:: DIRECTIONS ::
Please resume the text on VA disability benefits for chronic fatigue, writing on from its final sentence.

:: STUDY TEXT ::
Can I obtain VA disability benefits
for chronic fatigue?
Yes, VA disability benefits for your chronic fatigue may be available.
You will need to prove that (a) you were in the military, (b) your chronic fatigue originated or was aggravated while you were on active duty, (c) you were continuously treated for your chronic fatigue since leaving the service (unless you are filing your disability claim within one year of leaving the service or your condition has been chronic), and (d) you are currently disabled by your chronic fatigue.
About chronic fatigue and disability
Chronic fatigue is also known as chronic fatigue syndrome and immune dysfunction syndrome. It is a very misunderstood disorder, and has been the center of much debate. It has no known proven causes, no definite tests to prove its validity, and no known cures.
It is a complex disorder that is has many signs and symptoms. The most common symptom is extreme fatigue for no reason that is not improved by rest and may get worse with light physical or mental activity.
Over one million people in the United States have been diagnosed with chronic fatigue.

:: PROVIDED INFORMATION ::

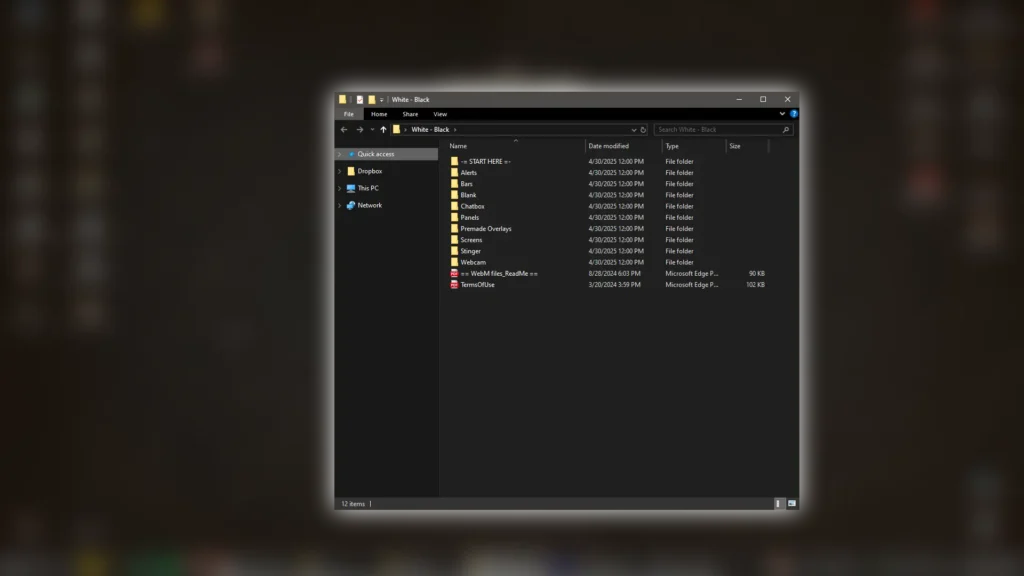Click the PDF icon next to TermsOfUse

[x=455, y=284]
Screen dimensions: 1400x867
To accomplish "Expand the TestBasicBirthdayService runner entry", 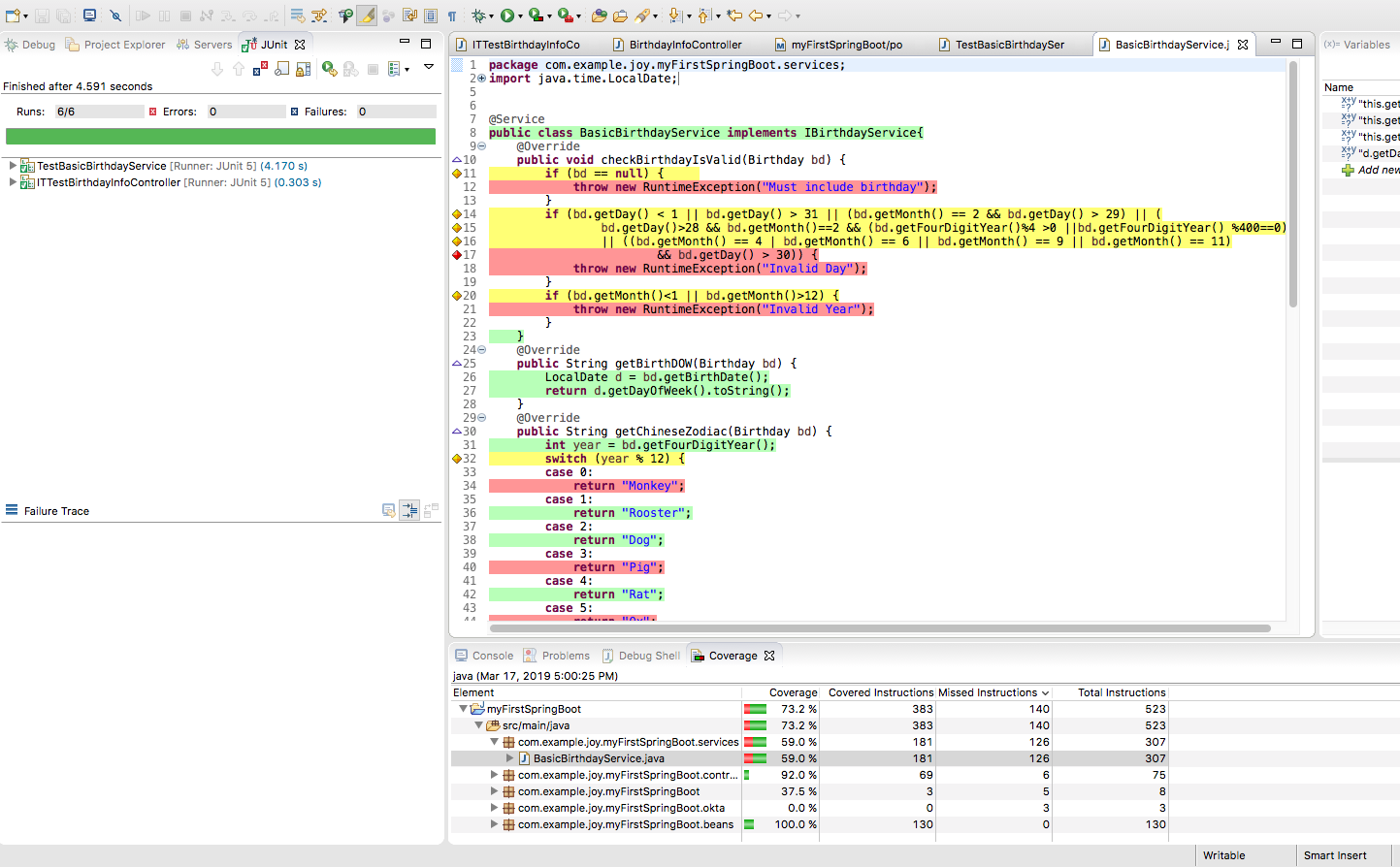I will click(12, 165).
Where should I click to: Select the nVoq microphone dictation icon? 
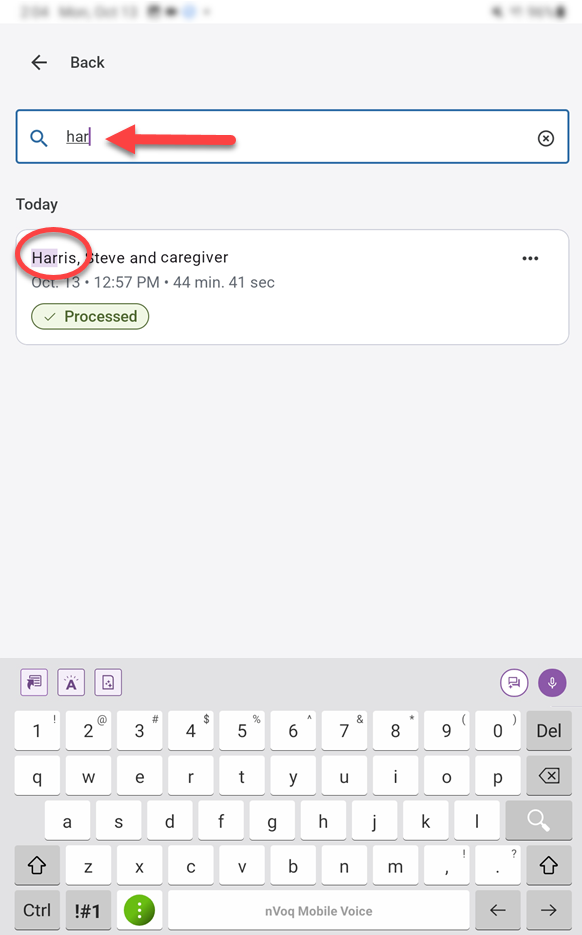[552, 682]
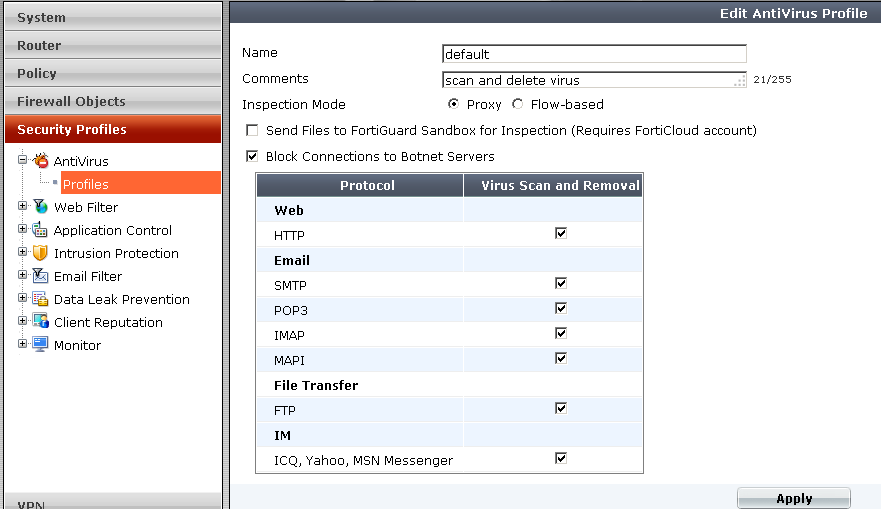The width and height of the screenshot is (881, 509).
Task: Click the Web Filter globe icon
Action: coord(40,207)
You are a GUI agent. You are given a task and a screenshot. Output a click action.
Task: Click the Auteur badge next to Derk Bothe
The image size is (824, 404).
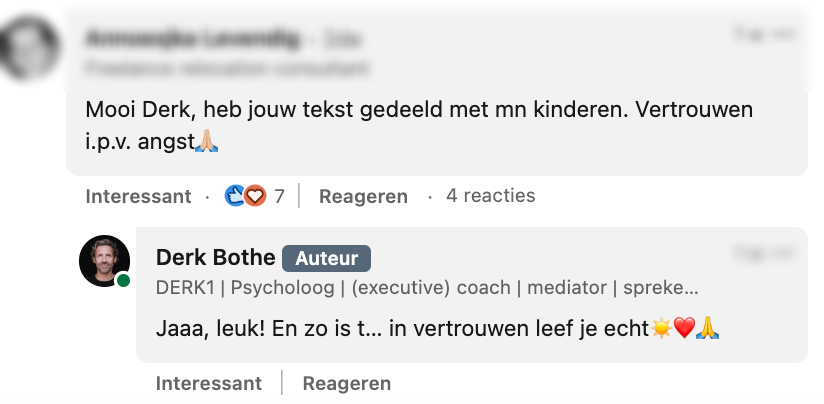click(x=326, y=258)
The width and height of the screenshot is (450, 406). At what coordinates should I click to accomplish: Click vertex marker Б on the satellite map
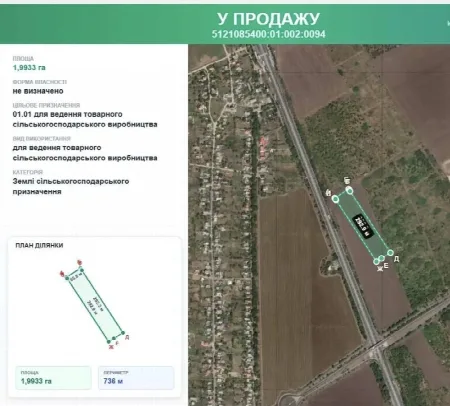point(349,190)
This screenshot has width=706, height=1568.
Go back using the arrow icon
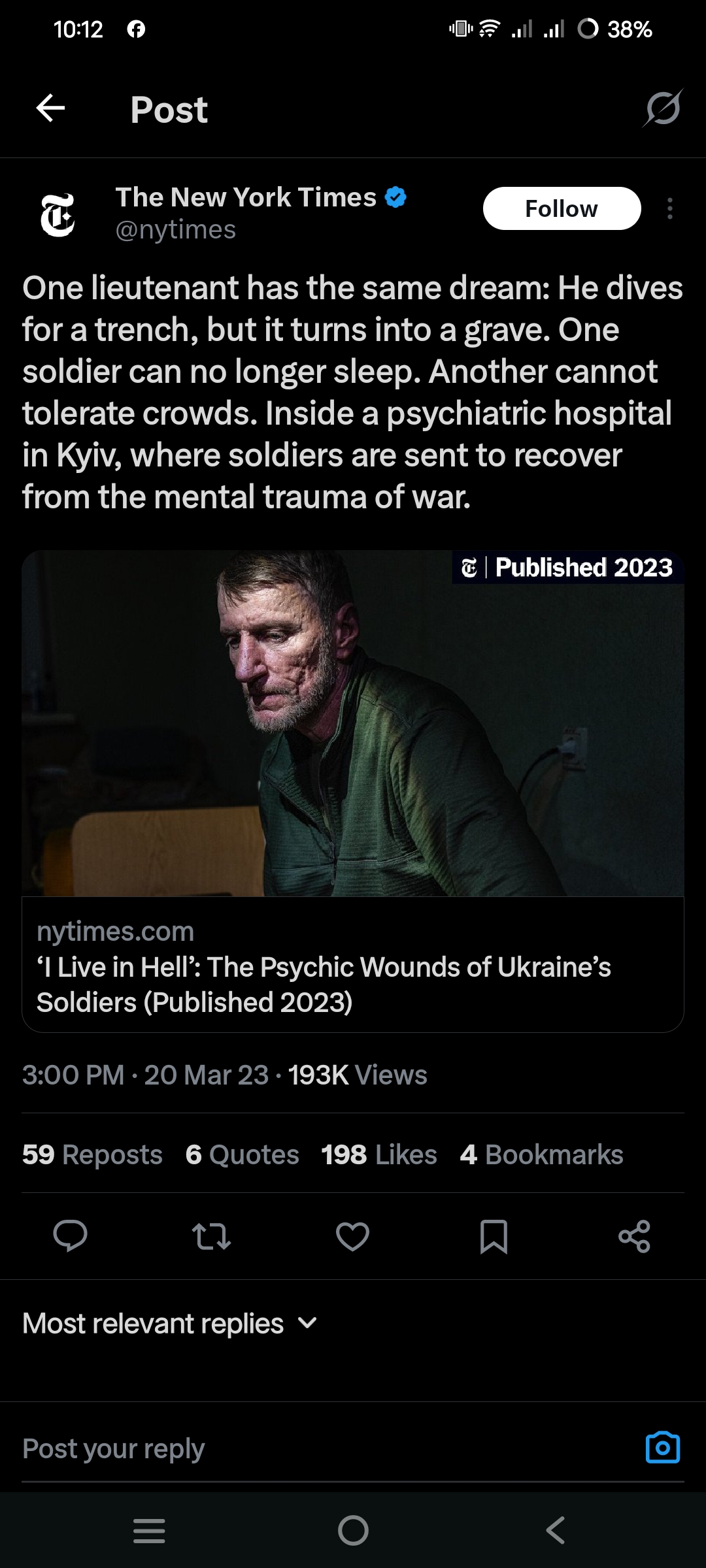pos(50,108)
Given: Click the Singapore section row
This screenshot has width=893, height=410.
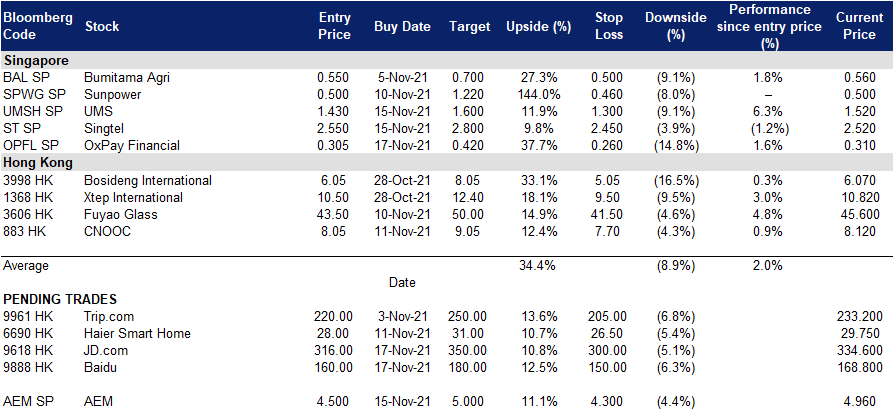Looking at the screenshot, I should [x=446, y=60].
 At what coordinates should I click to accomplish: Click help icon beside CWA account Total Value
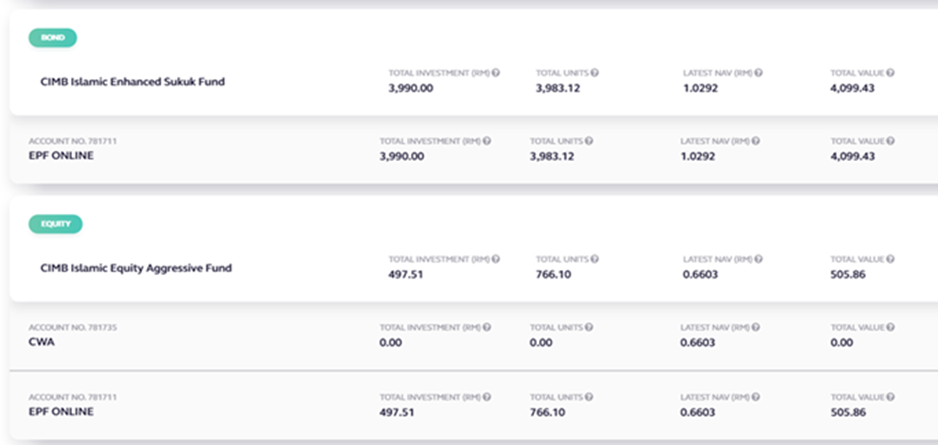[891, 328]
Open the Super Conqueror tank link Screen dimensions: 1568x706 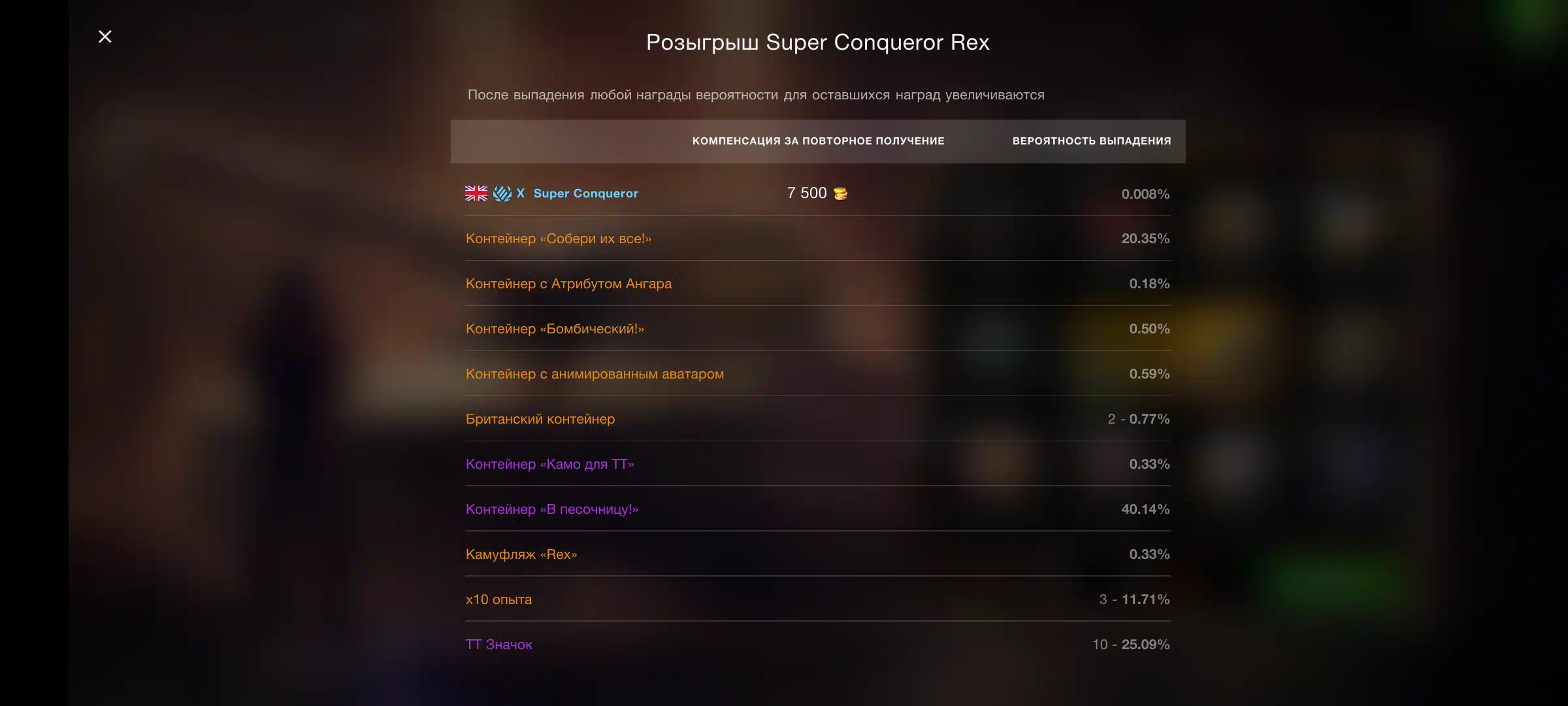585,193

:: TASK OUTPUT ::
The general pattern is that the person experiences “flu-like” symptoms that do not go away. This usually occurs during a period of great stress in the person’s life. When it first occurs, people think it will pass like the flu.
Chronic fatigue syndrome as a
The Center for Disease Control defines chronic fatigue as the presence of clinically evaluated, persistent or relapsing chronic fatigue that is new or has a definite beginning (that is, it has not been lifelong) that cannot be explained by any other diagnosed physical or mental disorder, or the result of ongoing exertion. Chronic fatigue is not substantially alleviated by rest, and it results in substantial reduction of previous levels of occupational, educational, social, or personal activities.
Additionally, the current definition of chronic fatigue requires four or more of the following symptoms, all of which must have persisted or recurred during six or more consecutive months of illness and must not have pre-dated the fatigue:
- Self-reported impairment in short-term memory or concentration severe enough to cause substantial reduction in previous levels of occupational, educational, social, or personal activities
- Sore throat
- Tender cervical or axillary lymph nodes
- Muscle pain
- Multi-joint pain without joint swelling or redness
- Headaches of a new type, pattern, or severity
- Unrefreshing sleep
- Postexertional malaise lasting more than 24 hours
Medical signs or laboratory findings
No specific etiology or pathology has been established for chronic fatigue. Therefore, any possible signs and laboratory findings to establish the existence of a medically determinable impairment are only examples and are not all-inclusive.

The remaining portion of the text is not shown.